Cahier critique 11/05/2021

“Blaké” de Vincent Fontano

Deux vigiles dans un parking souterrain d’un immeuble de bureau surveillent de belles voitures. Le parking est vide et la nuit risque d’être longue. Pour se tenir compagnie, ils évoquent leurs philosophies, leurs blessures, leurs rêves. Vincent, le plus jeune des vigiles, est persuadé de vivre une grande histoire d’amour avec une belle jeune femme qu’il raccompagne chaque soir à sa voiture dans le parking. Mais on ne fantasme pas impunément, surtout dans un parking vide, où le rêve et le réel s’entrechoquent.

Deux vigiles veillent le soir dans un parking souterrain. Vincent Fontano, réalisateur et acteur principal, filme un métier en allant à l’encontre des préjugés et fait prévaloir la sensibilité contre l’amertume. Si ces deux gardiens veillent au grain, l’un d’entre eux – geôlier de ses peines amoureuses – veille surtout à préserver son humanité. 

Le film de Fontano, aux multiples distinctions (dont le Prix France Télévisions du court métrage en 2020), conte un monde interlope, celui des parcs de stationnement aux heures les plus reculées, le lieu où les rêves de ces deux gardiens viennent s’entrechoquer sur le béton râpeux. Ce souterrain, temple pour les voitures de luxe et sorte de grotte fantasmagorique, serait une allégorie des songes enfouis au fond des âmes fébriles. Les éclairages tamisés viennent ainsi sonder la conscience au rythme languissant d’une marche presque somnambulique. Le réalisateur cite volontiers In the Mood for Love de Wong Kar-Wai comme référence, ici dans une balade plus abrupte. La réalisation se veut stylisée et théâtrale : regard caméra, effets de lumière visibles (photographie de Shadi Chabaan) allant des effusions de rouge aux néons blêmes. Le parking est un espace profondément cinématographique (lieu de rencontre anonyme ou frauduleux, voire effrayant). Il est le miroir des émotions et des sensations enterrées. Blaké met en scène, dans cette étendue scénique/symbolique des contradictions, le mouvement et l’immobilité, le réel et le rêve ou encore l’amour et la rage. Comment surveiller dans un état d’endormissement moral ? Dans les interstices du court métrage se dessine la société réunionnaise, sa situation sociale déplorable et l’exploitation des corps (la prostitution, la violence et la pauvreté). 

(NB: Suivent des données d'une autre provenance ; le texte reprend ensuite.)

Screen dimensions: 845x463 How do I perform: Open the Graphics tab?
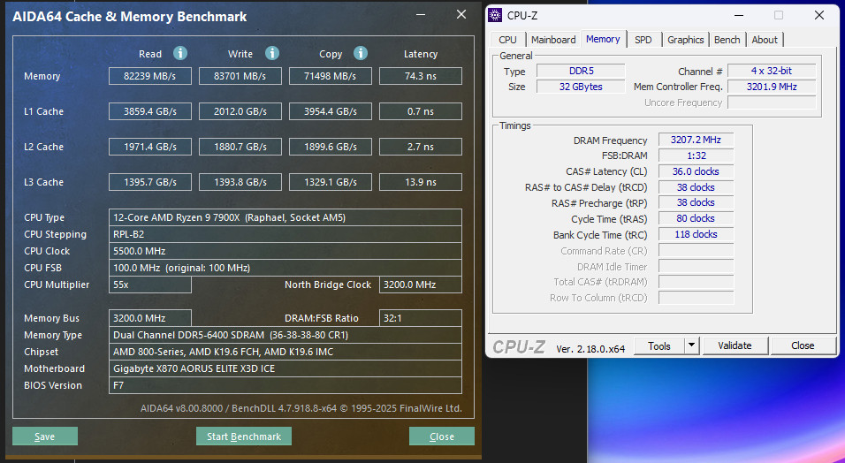coord(685,40)
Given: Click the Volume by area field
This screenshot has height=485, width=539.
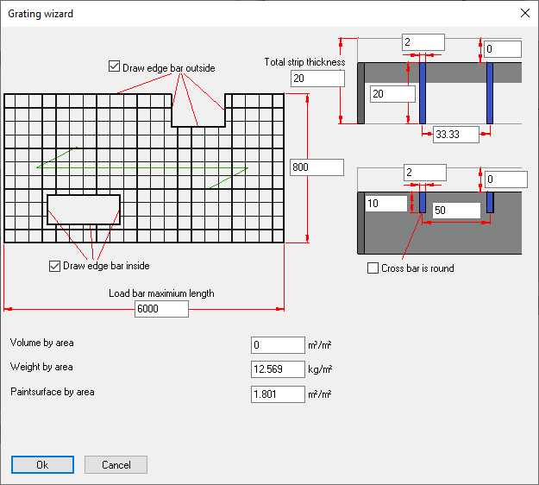Looking at the screenshot, I should click(277, 345).
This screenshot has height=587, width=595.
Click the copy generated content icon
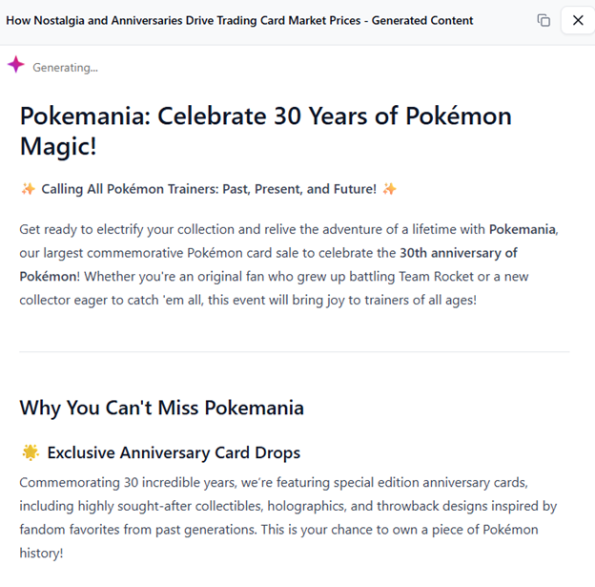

Blaké est aussi un film sur les flots de paroles, la conversation ou le monologue, le déversement de la langue poétique du créole pour combler les silences assourdissants des nuits sans fin. La lutte contre le sommeil amène une autre temporalité, celle du glissement narratif, avec des formes d’échappatoire possibles : les chimères, la passion et l’imagination, pour contrer l’absurdité de l’attente, où rien n’advient si ce n’est les grandes espérances. On pense à Roland Barthes dans son œuvre-phare Fragments d’un discours amoureux : “Suis-je amoureux ? – Oui, puisque je l’attends. L’identité fatale de l’amoureux n’est rien d’autre que : je suis celui qui attend.” Ainsi, la figure du vigile, serait celle de l’amoureux par excellence. C’est tout le projet de Fontano : capter le cœur plutôt que le corps. 

William Le Personnic 

France, 2019, 23 minutes
Réalisation et scénario : Vincent Fontano. Image : Shadi Chaaban. Montage : Guillaume Saignol. Son : Julien Verstraete. Musique originale : Jako Maron. Interprétation : David Erudel, Vincent Fontano et Lolita Tergemina. Production : We Film.